It adds context to stacks.
fn main() -> anyhow::Result<()> {
load_model().context("Failed to load initial model")?;
Ok(())
}
Output:
Error: Failed to load initial model
Caused by: file not found
45.9.9. Release Engineering: cargo-dist
Shipping binaries to users is hard (building MSIs, DEBs, Homebrew taps).

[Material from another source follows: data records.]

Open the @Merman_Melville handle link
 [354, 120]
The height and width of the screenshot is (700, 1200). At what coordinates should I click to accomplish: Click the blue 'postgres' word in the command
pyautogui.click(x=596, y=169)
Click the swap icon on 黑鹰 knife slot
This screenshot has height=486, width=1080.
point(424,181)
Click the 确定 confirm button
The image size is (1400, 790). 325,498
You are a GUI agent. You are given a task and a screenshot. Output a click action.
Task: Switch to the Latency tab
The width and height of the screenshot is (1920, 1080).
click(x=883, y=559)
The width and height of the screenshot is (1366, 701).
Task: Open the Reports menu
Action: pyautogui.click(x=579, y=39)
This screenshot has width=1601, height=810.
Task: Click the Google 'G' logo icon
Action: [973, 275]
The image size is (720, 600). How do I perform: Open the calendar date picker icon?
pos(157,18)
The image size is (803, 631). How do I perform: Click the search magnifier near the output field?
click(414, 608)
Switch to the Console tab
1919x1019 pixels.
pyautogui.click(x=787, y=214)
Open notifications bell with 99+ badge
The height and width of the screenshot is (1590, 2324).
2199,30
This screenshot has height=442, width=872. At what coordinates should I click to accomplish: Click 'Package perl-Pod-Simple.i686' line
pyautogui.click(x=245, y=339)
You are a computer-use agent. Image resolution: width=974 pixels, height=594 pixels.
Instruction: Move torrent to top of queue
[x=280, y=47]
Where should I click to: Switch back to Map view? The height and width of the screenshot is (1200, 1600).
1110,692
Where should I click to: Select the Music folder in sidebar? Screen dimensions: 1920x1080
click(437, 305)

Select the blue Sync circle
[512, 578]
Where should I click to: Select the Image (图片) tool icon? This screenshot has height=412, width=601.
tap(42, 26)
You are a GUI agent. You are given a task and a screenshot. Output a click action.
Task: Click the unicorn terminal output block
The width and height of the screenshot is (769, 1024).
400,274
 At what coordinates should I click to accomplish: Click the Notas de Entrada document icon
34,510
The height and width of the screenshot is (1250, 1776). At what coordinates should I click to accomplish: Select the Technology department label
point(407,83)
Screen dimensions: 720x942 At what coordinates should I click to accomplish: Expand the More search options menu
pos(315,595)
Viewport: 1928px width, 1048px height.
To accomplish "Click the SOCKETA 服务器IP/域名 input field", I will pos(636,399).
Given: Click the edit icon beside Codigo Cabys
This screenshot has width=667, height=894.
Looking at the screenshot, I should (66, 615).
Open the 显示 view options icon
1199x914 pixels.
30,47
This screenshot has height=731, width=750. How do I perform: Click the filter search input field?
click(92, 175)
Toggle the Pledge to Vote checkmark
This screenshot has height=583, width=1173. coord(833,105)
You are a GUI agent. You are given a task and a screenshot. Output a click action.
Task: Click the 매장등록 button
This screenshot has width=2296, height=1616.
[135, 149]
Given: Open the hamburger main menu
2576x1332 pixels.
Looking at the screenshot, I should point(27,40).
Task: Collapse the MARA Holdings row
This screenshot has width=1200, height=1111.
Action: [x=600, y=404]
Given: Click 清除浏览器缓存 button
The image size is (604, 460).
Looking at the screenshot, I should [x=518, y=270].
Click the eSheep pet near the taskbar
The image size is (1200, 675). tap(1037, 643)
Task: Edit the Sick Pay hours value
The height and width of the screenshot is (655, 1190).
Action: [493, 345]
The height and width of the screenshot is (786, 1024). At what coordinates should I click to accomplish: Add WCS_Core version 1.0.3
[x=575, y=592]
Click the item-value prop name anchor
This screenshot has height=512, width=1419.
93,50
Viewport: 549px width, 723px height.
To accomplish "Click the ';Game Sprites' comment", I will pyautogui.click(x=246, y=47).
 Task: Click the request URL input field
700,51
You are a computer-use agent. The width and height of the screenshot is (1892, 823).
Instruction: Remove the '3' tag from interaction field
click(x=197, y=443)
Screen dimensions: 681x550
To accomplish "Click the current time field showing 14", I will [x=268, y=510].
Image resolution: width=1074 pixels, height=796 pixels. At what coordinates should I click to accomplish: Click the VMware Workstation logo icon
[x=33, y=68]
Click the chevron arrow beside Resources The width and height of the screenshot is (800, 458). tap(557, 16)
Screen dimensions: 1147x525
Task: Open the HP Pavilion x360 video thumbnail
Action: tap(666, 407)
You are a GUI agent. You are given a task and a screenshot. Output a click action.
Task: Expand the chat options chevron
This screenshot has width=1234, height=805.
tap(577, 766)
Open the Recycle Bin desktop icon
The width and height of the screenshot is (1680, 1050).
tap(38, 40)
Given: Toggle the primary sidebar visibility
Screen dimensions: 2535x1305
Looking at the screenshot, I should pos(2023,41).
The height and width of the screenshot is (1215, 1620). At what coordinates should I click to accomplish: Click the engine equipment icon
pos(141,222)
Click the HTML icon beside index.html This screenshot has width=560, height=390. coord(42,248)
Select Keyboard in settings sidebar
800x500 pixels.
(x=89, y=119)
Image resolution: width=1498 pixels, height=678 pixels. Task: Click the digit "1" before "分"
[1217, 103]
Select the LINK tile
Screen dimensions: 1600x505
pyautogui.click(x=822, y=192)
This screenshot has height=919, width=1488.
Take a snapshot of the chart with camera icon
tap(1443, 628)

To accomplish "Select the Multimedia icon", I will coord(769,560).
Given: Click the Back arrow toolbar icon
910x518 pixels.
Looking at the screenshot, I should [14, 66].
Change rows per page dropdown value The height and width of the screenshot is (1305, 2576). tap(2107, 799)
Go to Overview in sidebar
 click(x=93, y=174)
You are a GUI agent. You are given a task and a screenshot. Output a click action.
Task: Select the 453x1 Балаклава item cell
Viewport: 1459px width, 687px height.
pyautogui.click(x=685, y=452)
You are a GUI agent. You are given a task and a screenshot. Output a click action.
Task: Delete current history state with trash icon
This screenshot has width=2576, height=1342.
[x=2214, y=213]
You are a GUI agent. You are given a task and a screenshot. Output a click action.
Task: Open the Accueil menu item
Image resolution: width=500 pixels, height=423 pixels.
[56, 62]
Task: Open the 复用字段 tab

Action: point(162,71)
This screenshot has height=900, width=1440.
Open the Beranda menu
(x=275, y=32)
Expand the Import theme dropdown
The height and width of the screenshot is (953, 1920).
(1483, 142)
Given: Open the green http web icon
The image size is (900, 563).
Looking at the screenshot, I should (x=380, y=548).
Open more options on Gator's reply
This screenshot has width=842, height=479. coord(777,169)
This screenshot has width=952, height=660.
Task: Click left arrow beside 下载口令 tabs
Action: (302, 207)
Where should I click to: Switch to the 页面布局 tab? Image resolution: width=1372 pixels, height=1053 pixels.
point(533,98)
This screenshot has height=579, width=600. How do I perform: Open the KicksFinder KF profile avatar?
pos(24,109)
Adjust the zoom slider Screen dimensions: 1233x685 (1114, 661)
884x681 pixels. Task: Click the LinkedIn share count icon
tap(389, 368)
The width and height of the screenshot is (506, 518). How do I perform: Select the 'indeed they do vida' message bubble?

cargo-dist automates this.
It generates a CI workflow that:
- Builds for all platforms.
- Zips them up.
- Creates a GitHub Release.
- Generates a shell installer script.
Run cargo dist init and commit the workflow.
Users can now:
curl --proto '=https' --tlsv1.2 -LsSf https://github.com/myorg/ml-platform/releases/download/v0.1.0/ml-platform-installer.sh | sh
45.9.10. Final Checklist for MLOps Tooling
- Safety: Use
clippyto enforce best practices. - Config: Use
configcrate for layered settings. - Observability: Use
tracingfor structured logs. - UI: Use
clapfor CLI andratatuifor dashboards. - Distribution: Use
cargo-dist+ Distroless Docker images.
[End of Section 45.9]
45.9.11. Structured Logging with tracing
println! is for scripts. tracing is for production.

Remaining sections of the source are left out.